ASSIGNED TASK
In the entries below, find the line with "Click the reviewer name François" and the line with "The image size is (1159, 948)."; give again those lines and every line between them, exactly.
Top of SUPPLIED MATERIAL
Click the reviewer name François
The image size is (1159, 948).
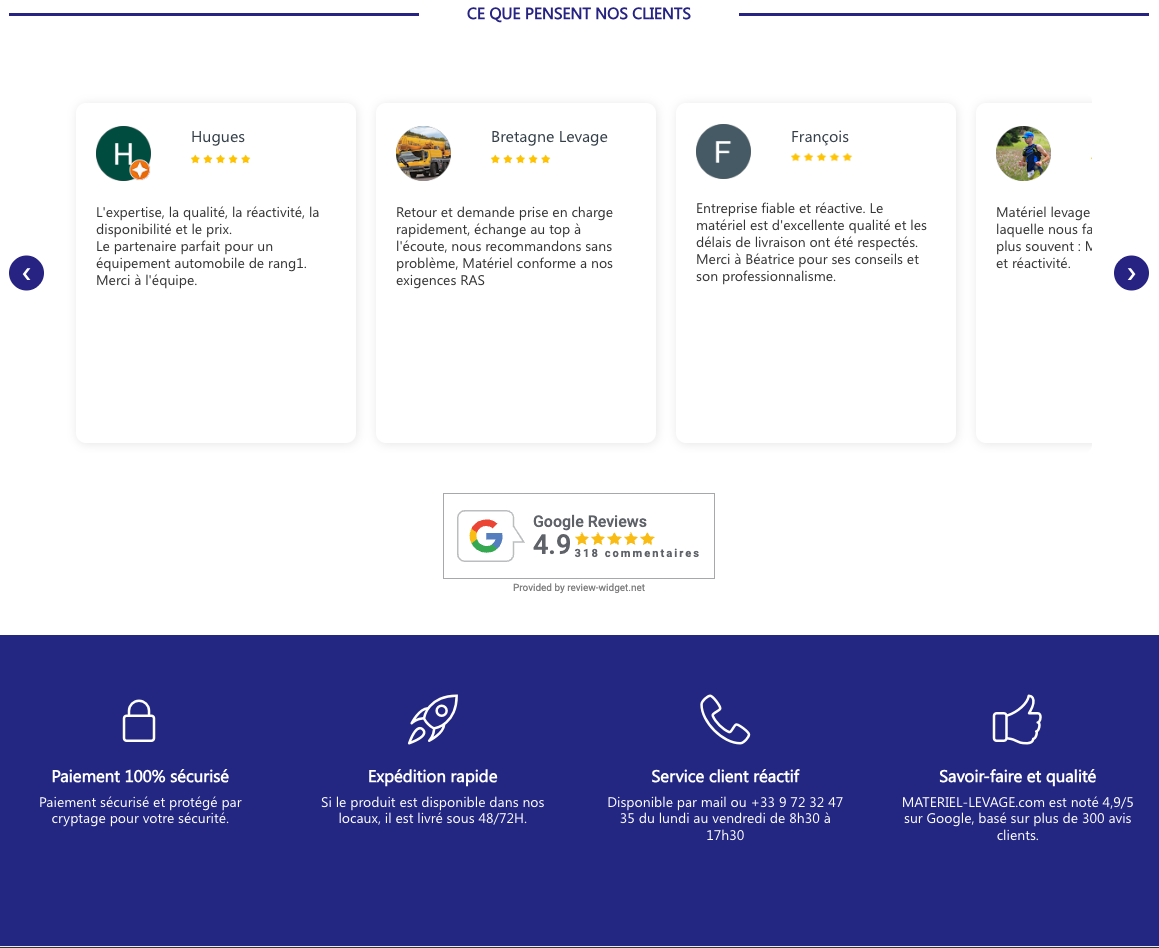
Bottom of SUPPLIED MATERIAL
Top of SUPPLIED MATERIAL
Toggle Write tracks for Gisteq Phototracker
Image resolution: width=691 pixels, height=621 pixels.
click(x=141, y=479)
Bottom of SUPPLIED MATERIAL
Top of SUPPLIED MATERIAL
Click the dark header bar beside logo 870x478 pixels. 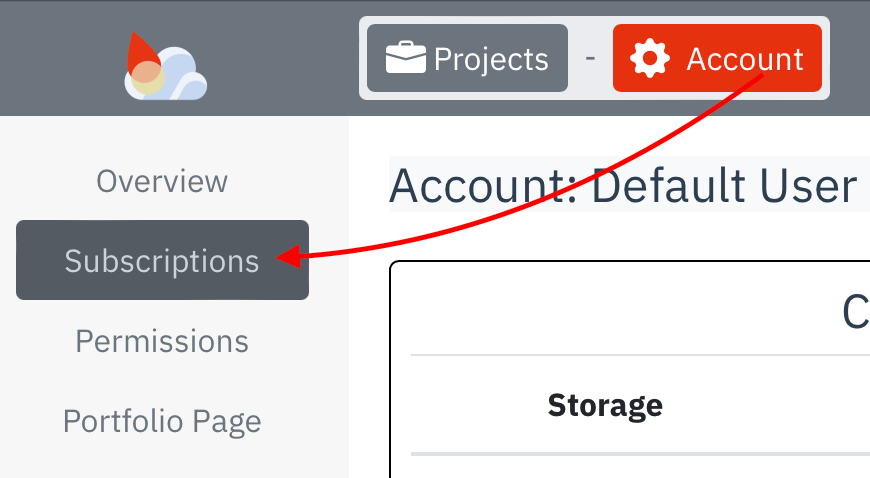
Bottom of SUPPLIED MATERIAL
EXERCISE OUTPUT
Click the reviewer name François
The image size is (1159, 948).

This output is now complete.